Description of the task:
Given the listing below, output exactly the line containing "644x290 pixels." and every line after it through the end.

Data for this exercise:
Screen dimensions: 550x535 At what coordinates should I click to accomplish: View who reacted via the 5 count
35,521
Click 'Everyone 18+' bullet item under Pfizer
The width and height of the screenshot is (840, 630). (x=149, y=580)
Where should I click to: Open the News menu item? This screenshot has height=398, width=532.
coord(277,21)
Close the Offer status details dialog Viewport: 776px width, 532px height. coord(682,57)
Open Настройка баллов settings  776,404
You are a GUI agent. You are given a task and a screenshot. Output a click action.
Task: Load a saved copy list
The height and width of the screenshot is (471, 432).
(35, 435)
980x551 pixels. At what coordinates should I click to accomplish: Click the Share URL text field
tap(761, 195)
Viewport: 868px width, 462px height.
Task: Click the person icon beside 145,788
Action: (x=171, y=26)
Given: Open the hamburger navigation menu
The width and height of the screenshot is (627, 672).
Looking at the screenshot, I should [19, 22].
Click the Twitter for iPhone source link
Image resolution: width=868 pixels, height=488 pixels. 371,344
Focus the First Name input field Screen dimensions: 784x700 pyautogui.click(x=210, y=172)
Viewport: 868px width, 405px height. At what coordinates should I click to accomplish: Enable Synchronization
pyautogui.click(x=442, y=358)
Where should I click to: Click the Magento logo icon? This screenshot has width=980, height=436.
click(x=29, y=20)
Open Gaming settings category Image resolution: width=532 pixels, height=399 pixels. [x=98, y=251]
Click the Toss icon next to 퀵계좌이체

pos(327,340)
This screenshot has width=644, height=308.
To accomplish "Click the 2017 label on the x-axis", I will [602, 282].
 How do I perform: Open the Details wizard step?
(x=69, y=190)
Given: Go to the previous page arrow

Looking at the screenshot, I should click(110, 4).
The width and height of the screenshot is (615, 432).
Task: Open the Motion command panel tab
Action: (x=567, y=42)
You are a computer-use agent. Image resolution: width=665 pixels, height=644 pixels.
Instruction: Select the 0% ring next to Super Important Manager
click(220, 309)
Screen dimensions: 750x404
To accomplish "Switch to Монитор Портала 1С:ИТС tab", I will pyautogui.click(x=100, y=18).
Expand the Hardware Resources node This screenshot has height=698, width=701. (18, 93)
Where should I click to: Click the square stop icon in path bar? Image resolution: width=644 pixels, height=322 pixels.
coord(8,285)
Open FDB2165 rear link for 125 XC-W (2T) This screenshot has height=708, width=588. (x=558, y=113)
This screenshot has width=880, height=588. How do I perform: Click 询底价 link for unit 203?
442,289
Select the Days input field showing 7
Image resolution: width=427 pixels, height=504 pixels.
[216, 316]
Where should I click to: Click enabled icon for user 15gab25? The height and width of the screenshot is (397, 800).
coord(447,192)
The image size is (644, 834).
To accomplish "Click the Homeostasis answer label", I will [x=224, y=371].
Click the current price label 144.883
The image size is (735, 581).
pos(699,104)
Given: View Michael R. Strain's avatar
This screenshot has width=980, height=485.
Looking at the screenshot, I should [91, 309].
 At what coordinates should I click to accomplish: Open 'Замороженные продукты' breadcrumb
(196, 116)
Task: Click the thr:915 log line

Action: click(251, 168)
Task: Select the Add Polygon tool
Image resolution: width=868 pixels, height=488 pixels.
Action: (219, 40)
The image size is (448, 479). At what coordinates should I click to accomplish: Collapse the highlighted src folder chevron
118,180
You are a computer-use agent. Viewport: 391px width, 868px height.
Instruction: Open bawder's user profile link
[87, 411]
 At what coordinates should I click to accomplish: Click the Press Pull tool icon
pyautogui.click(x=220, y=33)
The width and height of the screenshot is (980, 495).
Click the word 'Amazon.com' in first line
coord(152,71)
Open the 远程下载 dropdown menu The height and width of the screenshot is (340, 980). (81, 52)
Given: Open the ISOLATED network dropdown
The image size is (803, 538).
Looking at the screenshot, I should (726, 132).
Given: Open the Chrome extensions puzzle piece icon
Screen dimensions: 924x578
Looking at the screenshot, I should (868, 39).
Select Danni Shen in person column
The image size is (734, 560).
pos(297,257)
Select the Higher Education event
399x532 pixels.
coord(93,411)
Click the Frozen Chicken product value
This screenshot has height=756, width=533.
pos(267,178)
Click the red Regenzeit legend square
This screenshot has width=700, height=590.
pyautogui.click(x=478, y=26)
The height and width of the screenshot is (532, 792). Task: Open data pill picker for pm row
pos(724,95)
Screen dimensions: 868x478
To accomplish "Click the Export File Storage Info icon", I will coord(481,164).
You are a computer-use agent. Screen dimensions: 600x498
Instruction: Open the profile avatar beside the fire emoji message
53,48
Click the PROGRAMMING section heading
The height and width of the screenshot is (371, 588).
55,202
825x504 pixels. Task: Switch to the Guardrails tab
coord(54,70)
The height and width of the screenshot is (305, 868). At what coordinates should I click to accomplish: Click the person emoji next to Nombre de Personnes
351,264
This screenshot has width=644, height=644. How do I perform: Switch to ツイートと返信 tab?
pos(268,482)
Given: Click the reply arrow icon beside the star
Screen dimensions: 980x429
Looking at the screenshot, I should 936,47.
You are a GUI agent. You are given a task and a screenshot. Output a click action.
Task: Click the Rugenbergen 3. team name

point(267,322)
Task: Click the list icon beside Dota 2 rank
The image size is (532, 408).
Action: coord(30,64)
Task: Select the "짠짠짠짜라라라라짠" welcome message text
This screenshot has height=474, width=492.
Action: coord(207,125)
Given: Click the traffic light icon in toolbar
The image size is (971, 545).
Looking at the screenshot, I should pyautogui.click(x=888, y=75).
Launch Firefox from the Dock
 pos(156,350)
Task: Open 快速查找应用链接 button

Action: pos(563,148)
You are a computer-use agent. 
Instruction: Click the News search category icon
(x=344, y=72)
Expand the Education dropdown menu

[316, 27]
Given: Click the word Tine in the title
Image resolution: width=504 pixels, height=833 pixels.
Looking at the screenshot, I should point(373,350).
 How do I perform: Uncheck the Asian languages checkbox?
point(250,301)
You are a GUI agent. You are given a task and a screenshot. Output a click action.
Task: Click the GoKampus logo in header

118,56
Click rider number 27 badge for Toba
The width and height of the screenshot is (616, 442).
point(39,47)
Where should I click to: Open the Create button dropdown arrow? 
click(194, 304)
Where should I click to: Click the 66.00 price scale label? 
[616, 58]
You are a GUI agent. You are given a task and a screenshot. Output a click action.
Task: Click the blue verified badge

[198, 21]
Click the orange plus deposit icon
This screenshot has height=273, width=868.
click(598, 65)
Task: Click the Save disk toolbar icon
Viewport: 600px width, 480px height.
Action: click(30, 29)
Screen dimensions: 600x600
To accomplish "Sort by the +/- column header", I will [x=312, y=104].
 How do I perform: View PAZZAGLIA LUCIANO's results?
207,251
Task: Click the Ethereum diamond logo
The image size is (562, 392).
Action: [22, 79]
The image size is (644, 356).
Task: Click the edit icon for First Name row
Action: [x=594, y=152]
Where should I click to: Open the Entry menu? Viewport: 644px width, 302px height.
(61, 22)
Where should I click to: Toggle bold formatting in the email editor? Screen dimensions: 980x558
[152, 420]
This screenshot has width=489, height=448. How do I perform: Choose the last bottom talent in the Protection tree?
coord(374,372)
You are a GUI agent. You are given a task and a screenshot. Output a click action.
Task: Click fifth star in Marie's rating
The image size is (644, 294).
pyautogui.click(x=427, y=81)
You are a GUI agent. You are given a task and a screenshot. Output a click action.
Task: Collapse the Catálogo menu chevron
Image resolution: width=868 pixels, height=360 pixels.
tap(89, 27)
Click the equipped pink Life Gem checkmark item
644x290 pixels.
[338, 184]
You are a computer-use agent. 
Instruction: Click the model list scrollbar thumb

Expected output:
644x290 pixels.
[338, 184]
You are a computer-use agent. 
Instruction: Click the model list scrollbar thumb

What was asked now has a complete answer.